Will New York's high income tax rate hurt the Knicks' chances of signing LeBron James?
Will we witness state taxes influencing where LeBron James plays basketball?
Forgive the intersection of sports and politics, but this is an interesting case study for how taxes influence decisions.
For those of you who don't read ESPN everyday, LeBron James is the biggest free agent on the NBA market, and where he decides to sign will significantly affect the league for the next few years. He's so good that for the last two years, the New York Knicks traded the majority of their team (and lost a lot of games) in order to clear cap space to sign LeBron and another big-name free agent this summer. Chicago, Miami and Cleveland are also considered to be "in the running" to sign him.

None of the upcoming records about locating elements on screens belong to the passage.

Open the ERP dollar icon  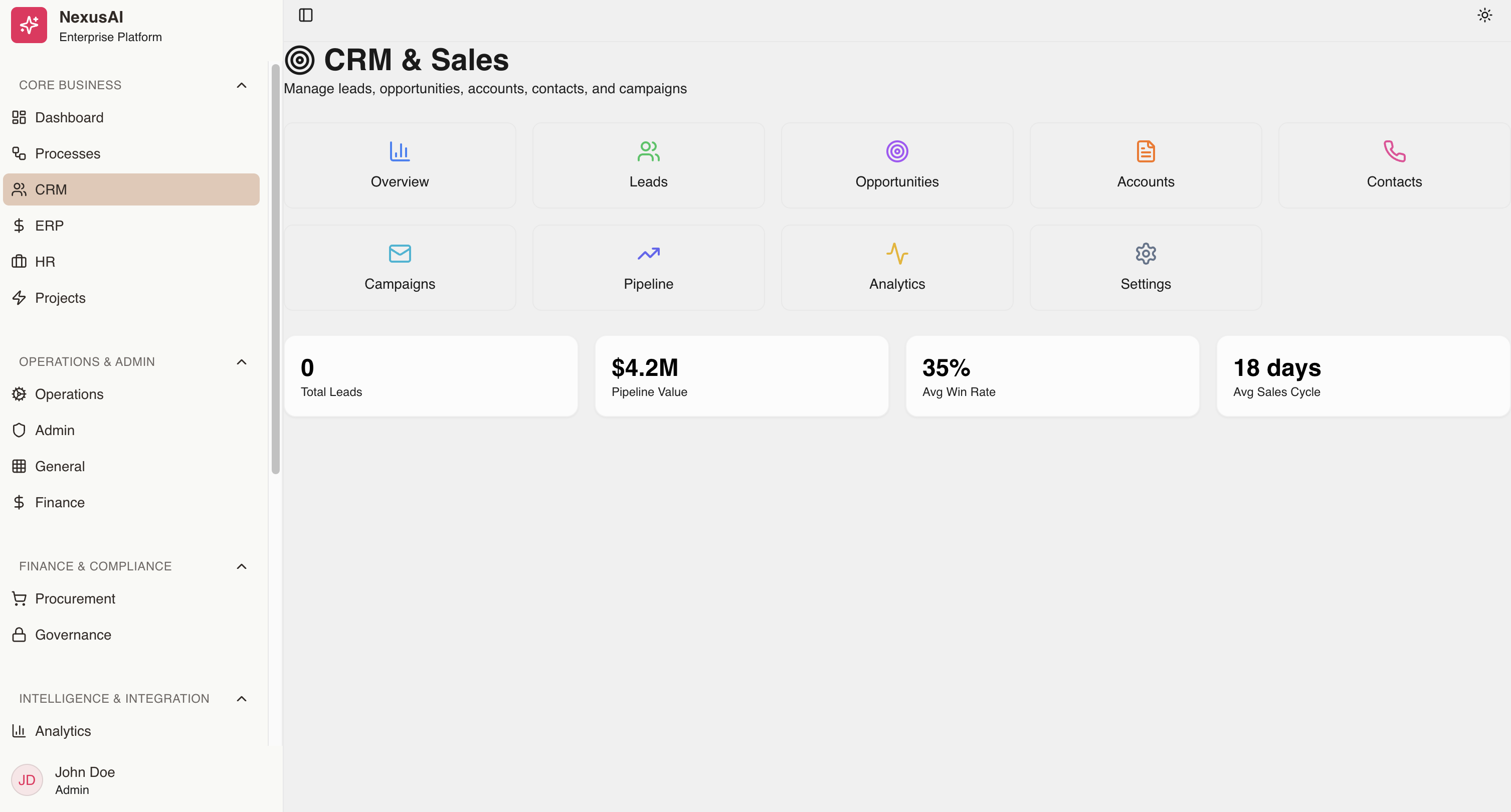point(20,225)
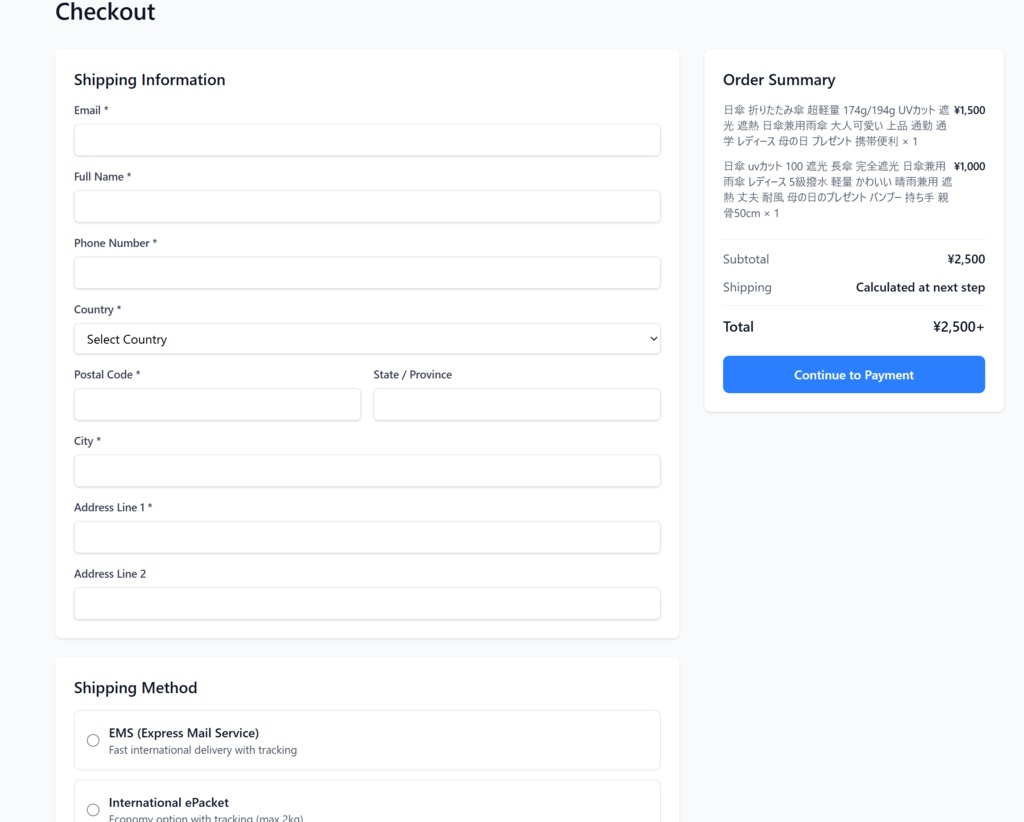Select the first umbrella product in Order Summary
The image size is (1024, 822).
(840, 125)
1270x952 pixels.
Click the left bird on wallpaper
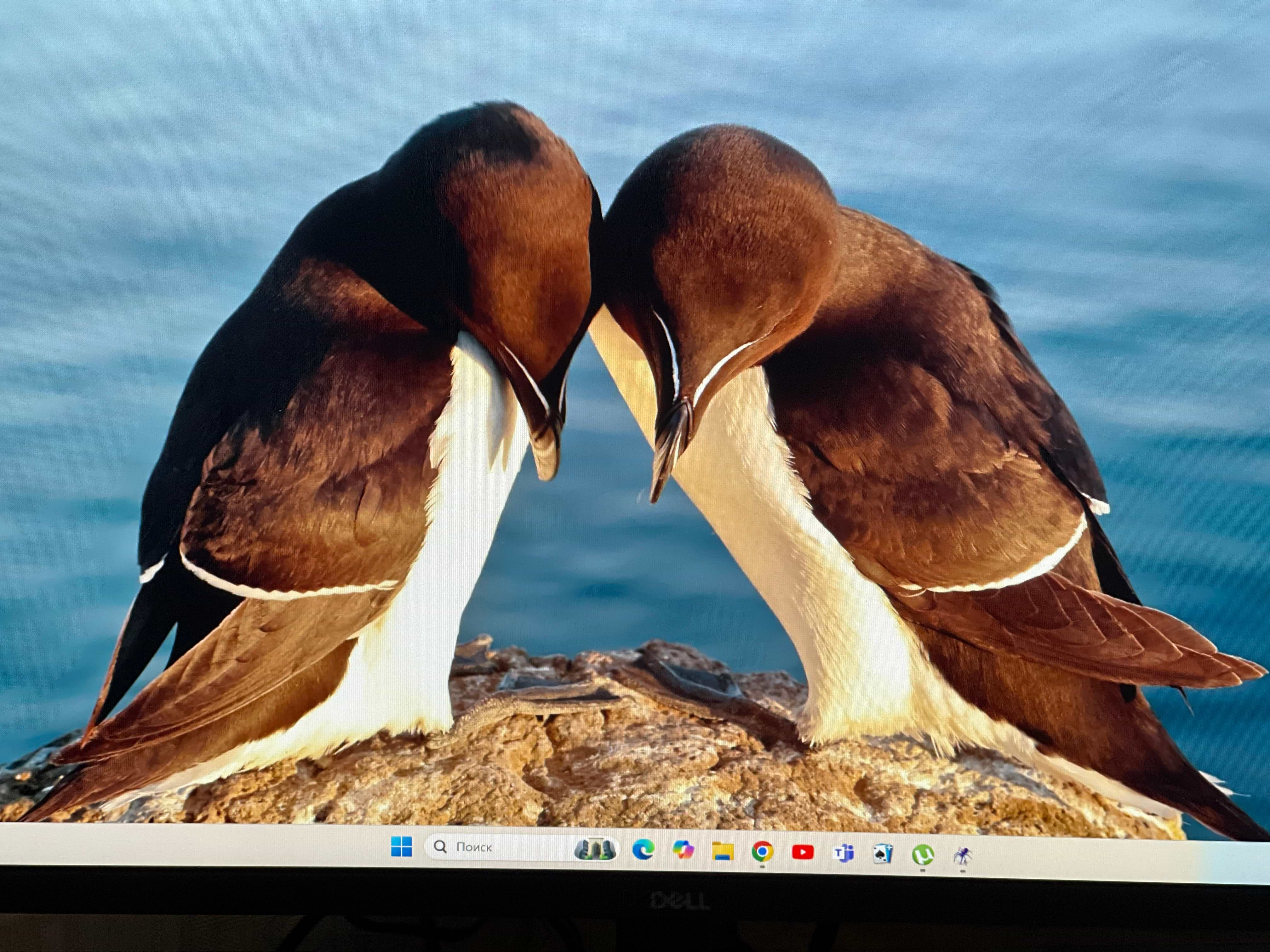point(322,459)
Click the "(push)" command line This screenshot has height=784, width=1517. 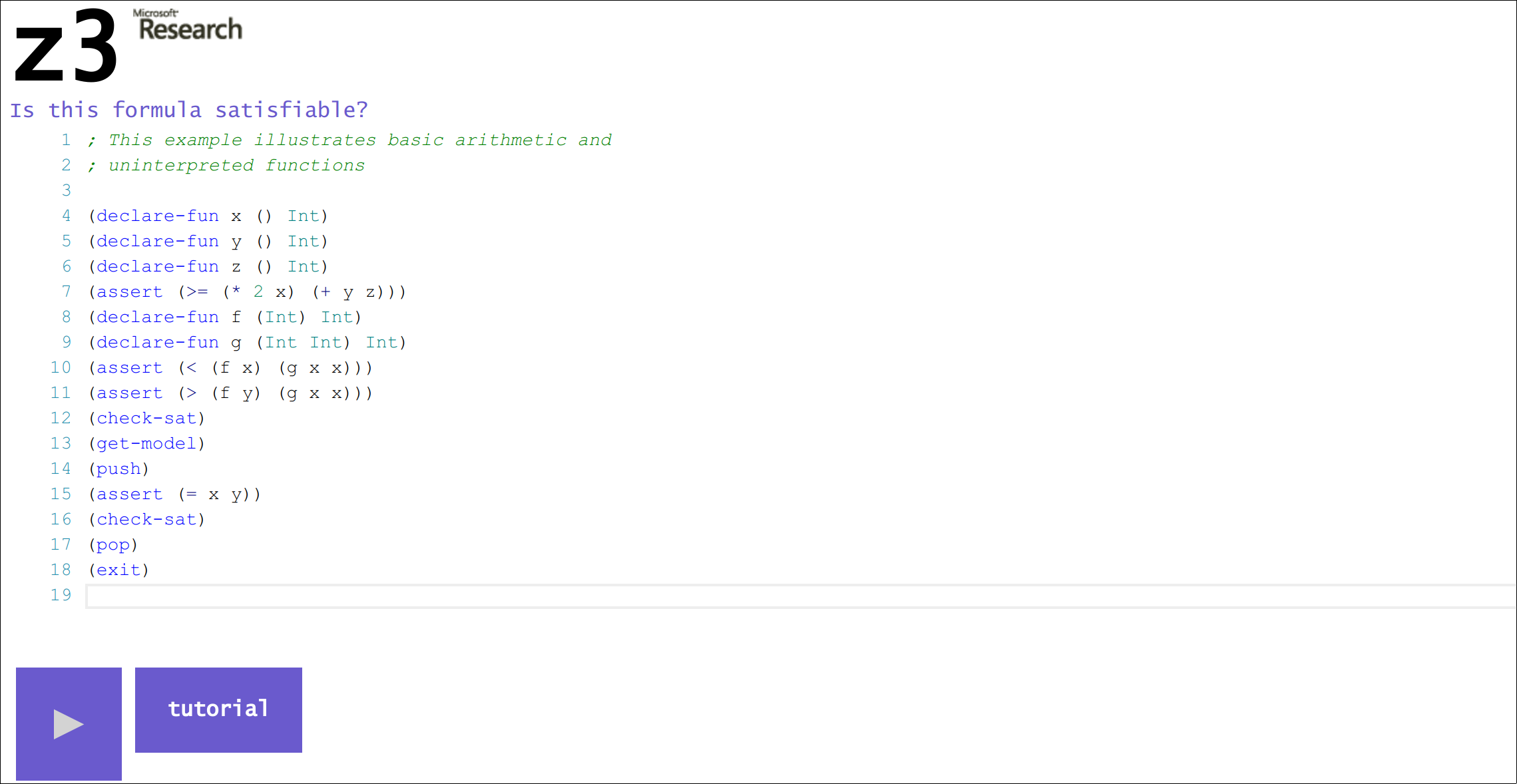(x=118, y=469)
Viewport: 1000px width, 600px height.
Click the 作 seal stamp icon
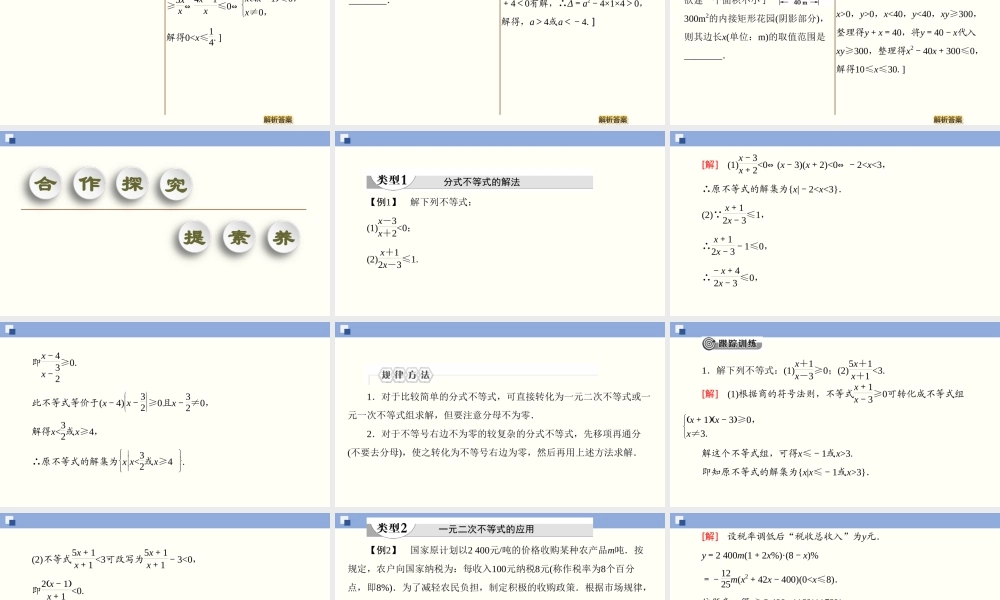[x=87, y=183]
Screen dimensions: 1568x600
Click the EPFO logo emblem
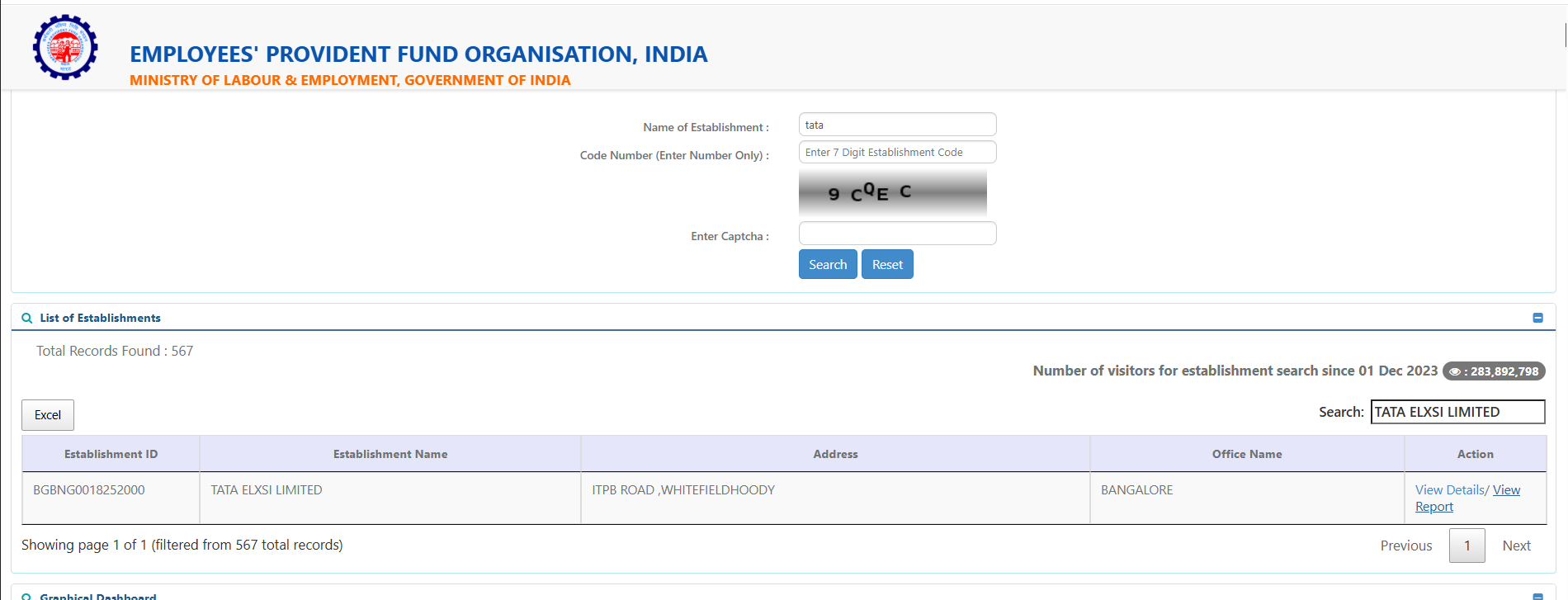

One factor (of many) in his decision is going to be money. Because of the NBA salary cap, he's either going to be making $95 million over five years or $125 million over six years (if he signs with his current team, the Cleveland Cavaliers, or signs with the Cavs and is traded). LeBron also makes about $25 million a year in endorsements, which is likely to increase.
But while the amount LeBron is paid would be the same in each of his potential destinations, the amount he will receive will vary greatly. Why? Because while Florida doesn't have an income tax, New York's personal income tax is 8.97 percent and the rate in New York City is 12.62 percent (include the state income tax). And now, New York politicians want to raise the rate even further.
New York Assembly Speaker Sheldon Silver is reportedly pitching a plan for an increased "millionaire's tax" aimed at 75-85 thousand New Yorkers making $1 million or more a year...Let's do the math. At 13 percent, LeBron James would pay over $35 million in state income taxes alone over the next six years (with current endorsement amounts). Add to that a 35 percent federal tax rate and 6.2 percent tax for social security, and if LeBron goes to New York, after taxes he'll end up with less than half of what he earns.
The plan would jack up a current millionaires tax another 11-percent. The current "millionaire's tax" actually starts affecting people who have incomes over $200,000. High income tax earners would pay more than 13-percent of their salary in local taxes.
Now, influencing Lebron's decision will undoubtedly be many factors - basketball, winning, loyalty, branding - but one factor that no one's talking about is the tax burden that would come with his potential destinations. And since LeBron wants to build himself into a billion-dollar brand, losing 13 percent of his income that he wouldn't be losing in Florida is something he and his financial advisors will likely consider.
LeBron isn't the only businessman who's influenced by taxes. Millionaires have been leaving New York and other high-tax states for years.